California Cops Unions Sink Asset Forfeiture Law

SWAT team members surround a home on Eisenhower Dr. that a possible robbery suspect ran into following a chase in Santa Clara, Calif. on Monday, Nov. 11, 2013.

SWAT team members surround a home on Eisenhower Dr. that a possible robbery suspect ran into following a chase in Santa Clara, Calif. on Monday, Nov. 11, 2013.

We have heard too many cases of law enforcement abuse of civil asset forfeiture laws, like the young Michigan man whose $16,000 life savings for his dream of starting a music video company was seized by U.S. Drug Enforcement Administration agents on an Amtrak train on his way to Los Angeles, or the two California poker players who had their $100,000 in winnings seized by Iowa State troopers.

So it was welcome news when state Sen. Holly Mitchell, D-Los Angeles, introduced Senate Bill 443, which would have required a conviction before the seizure of any property and closed a loop-hole that allows state and local police to bypass current state law to keep more of the proceeds of their seizures and operate under a lower standard of evidence by partnering with federal agencies.

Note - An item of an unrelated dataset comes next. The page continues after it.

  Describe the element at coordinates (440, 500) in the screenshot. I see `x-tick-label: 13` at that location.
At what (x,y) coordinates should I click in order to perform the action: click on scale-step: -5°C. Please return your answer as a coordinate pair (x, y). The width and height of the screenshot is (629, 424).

The bill sailed through the Senate 38-1 in June, but then the police lobbies, eager to keep the gravy train rolling, descended upon Sacramento. Never mind that, according to a 1995 Cato Institute study, in 80 percent of federal civil asset forfeiture cases the property owner was never even charged with a crime.

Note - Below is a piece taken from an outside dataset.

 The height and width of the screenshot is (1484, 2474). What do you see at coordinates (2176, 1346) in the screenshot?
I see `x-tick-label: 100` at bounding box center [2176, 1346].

Federal law enforcement agencies even entered the fray, threatening to ban all state and local law enforcement agencies from receiving any forfeiture proceeds when they partnered with the feds, the same way they have blacklisted New Mexico after it passed its own reform law.

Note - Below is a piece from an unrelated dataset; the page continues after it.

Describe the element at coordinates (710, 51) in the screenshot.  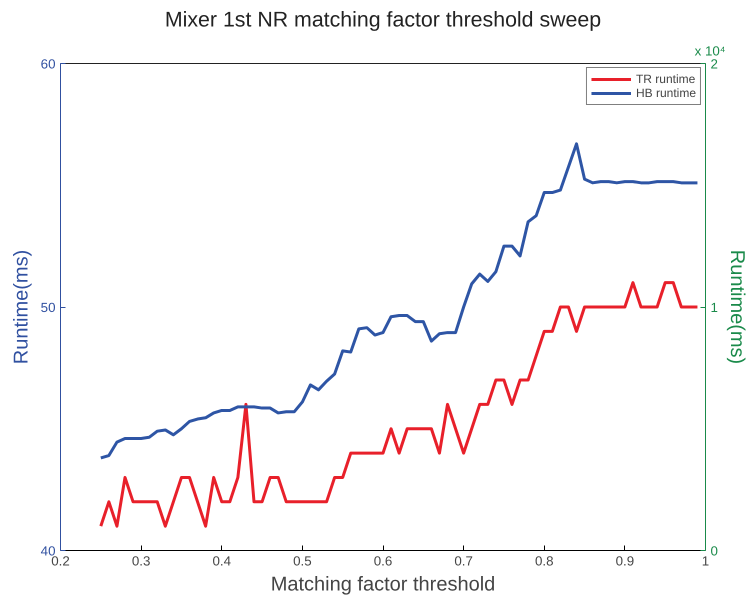
I see `text: x 10⁴` at that location.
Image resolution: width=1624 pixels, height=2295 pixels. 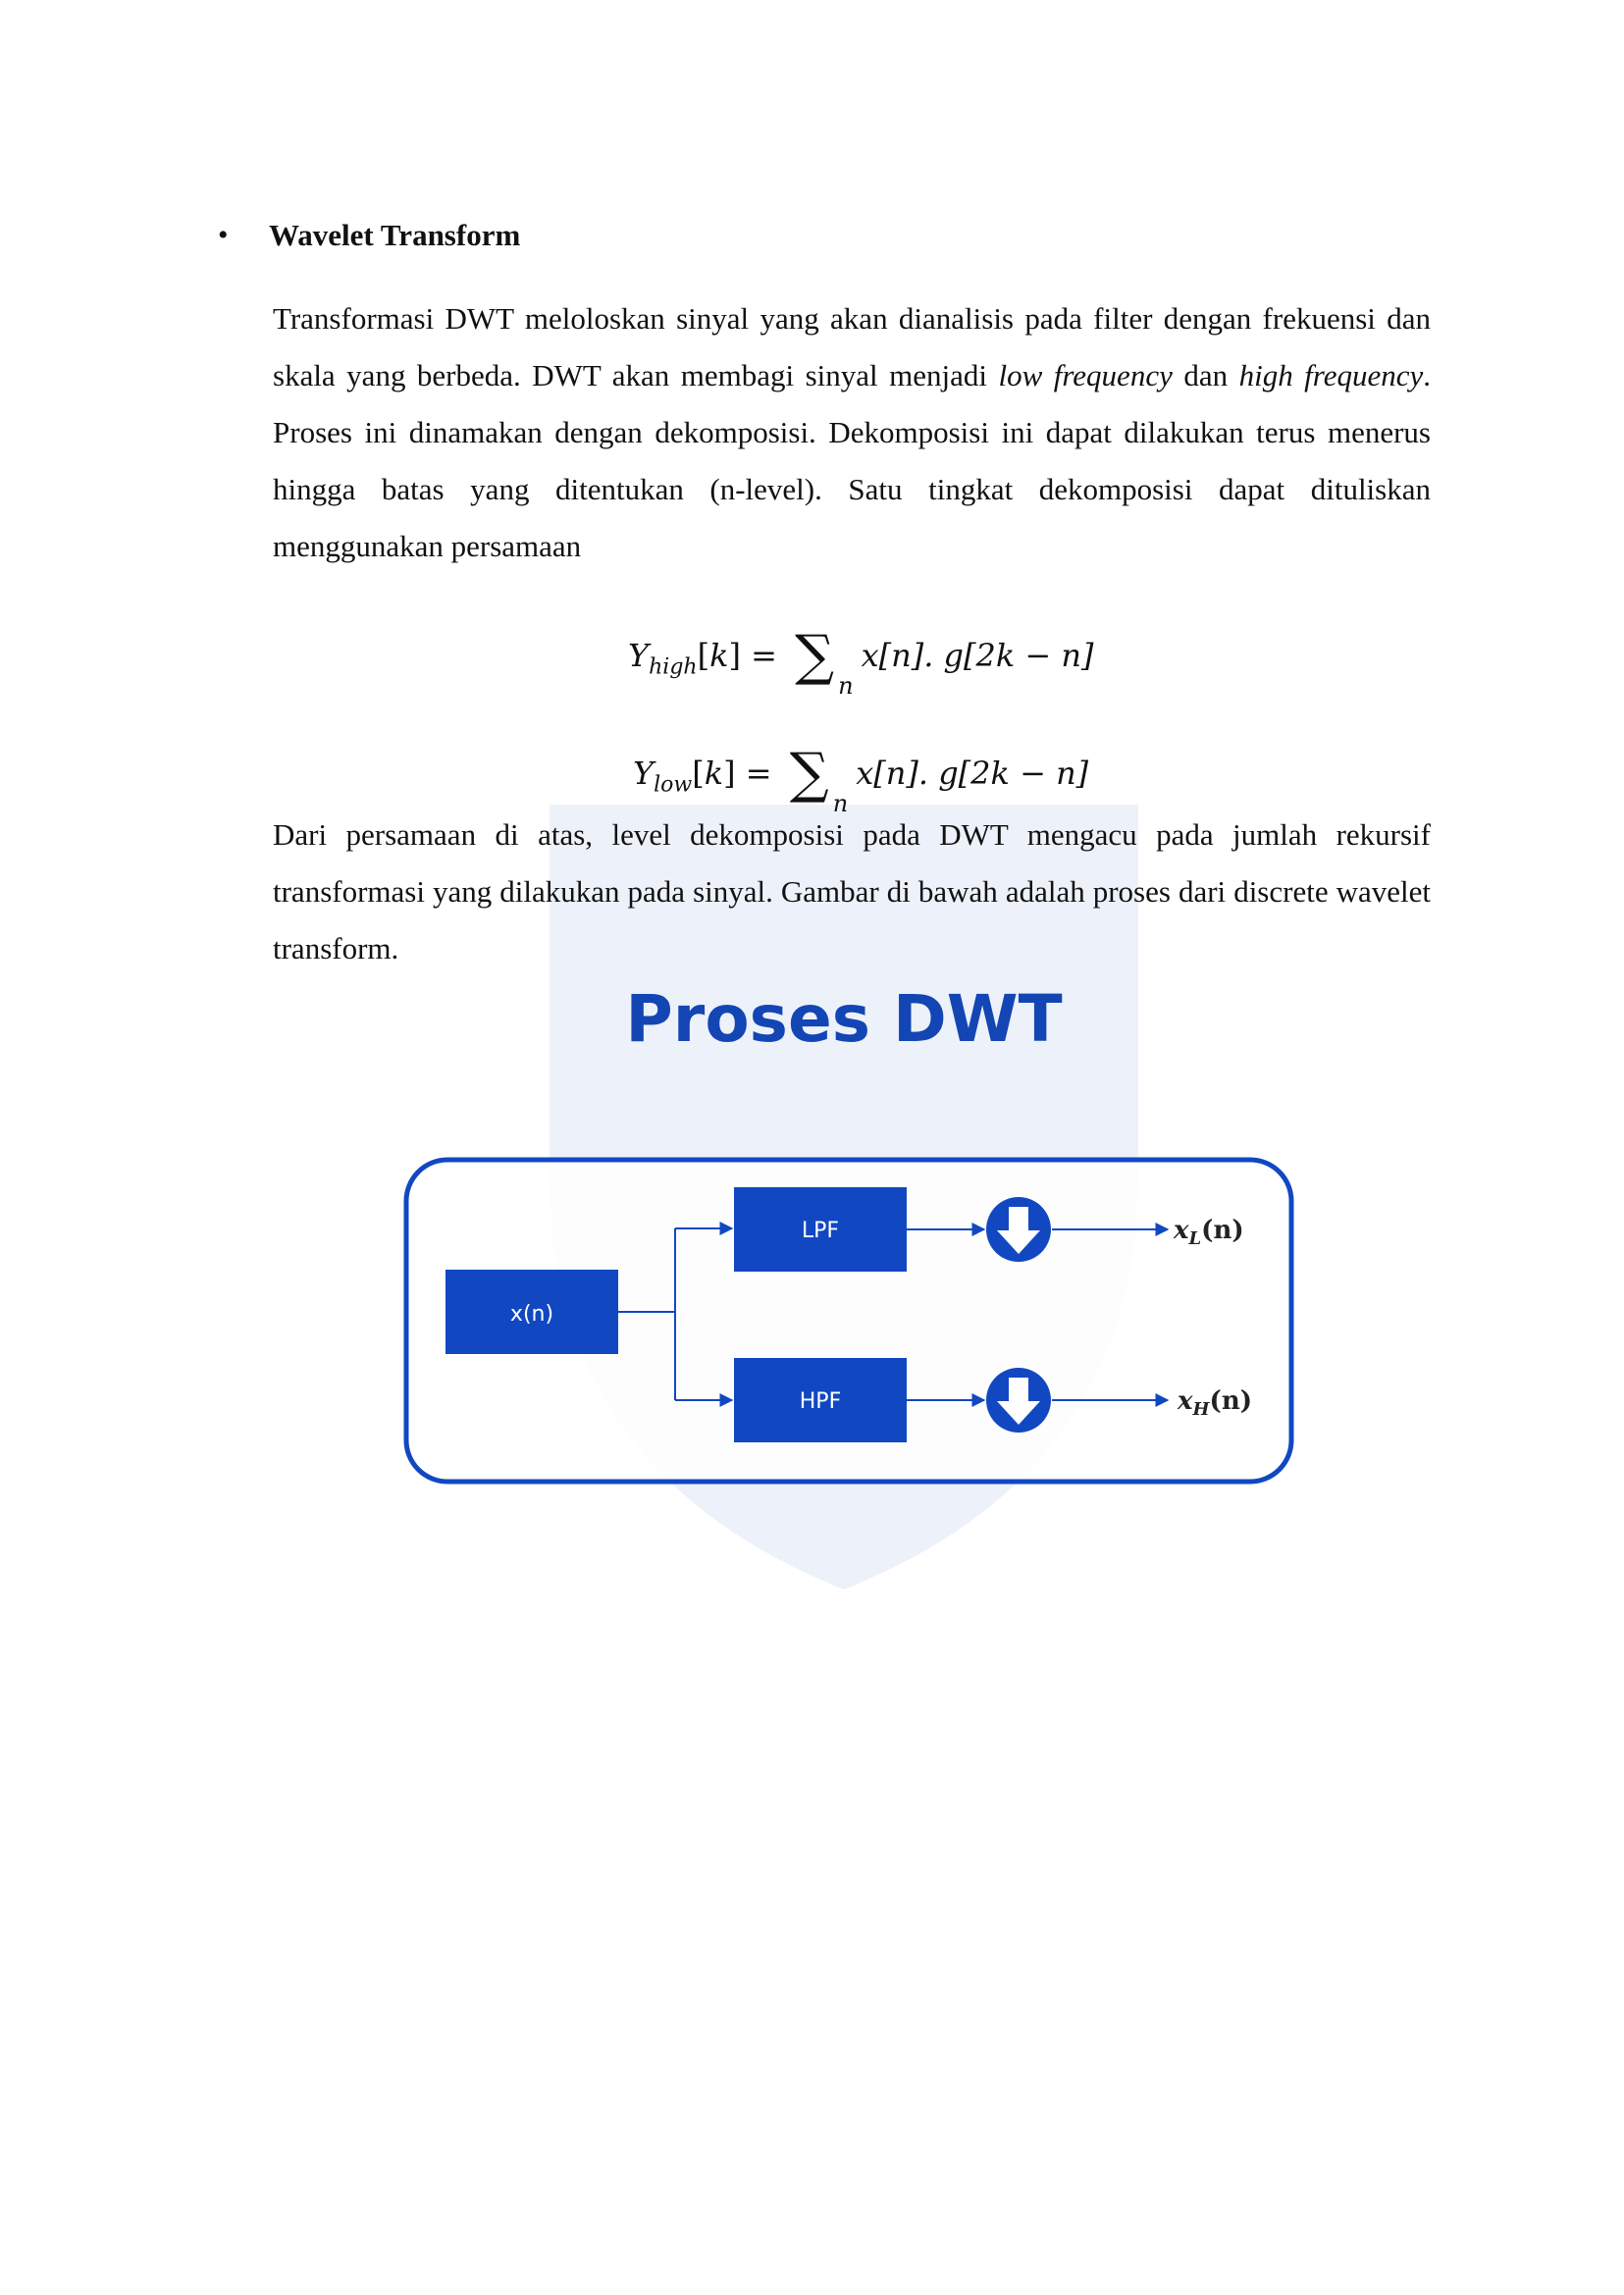 I want to click on hpf-block, so click(x=820, y=1400).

The police lobbies showed their strength, as the bill failed soundly in the Assembly, 44-24, with 12 members not even casting a vote.

“This grab-and-grip practice thwarts our democratic process, violates the right to due process, disrespects property rights and reeks of corruption,” Sen. Mitchell said in a statement on Thursday. “It’s simple: No conviction, no confiscation. The lengths to which law enforcement is willing to go to defend this odious practice and to evade our state laws that protect property owners are outrageous.”

Police and district attorneys who support the current forfeiture regime like to argue that it is needed to combat dangerous drug trafficking organizations, but they ignore the perverse incentives it provides to abuse the property rights of those who are never even charged with a crime, much less convicted of one. We strongly urge Sen. Mitchell to bring back the bill next year, and hope that justice will then win out over police union lobbying.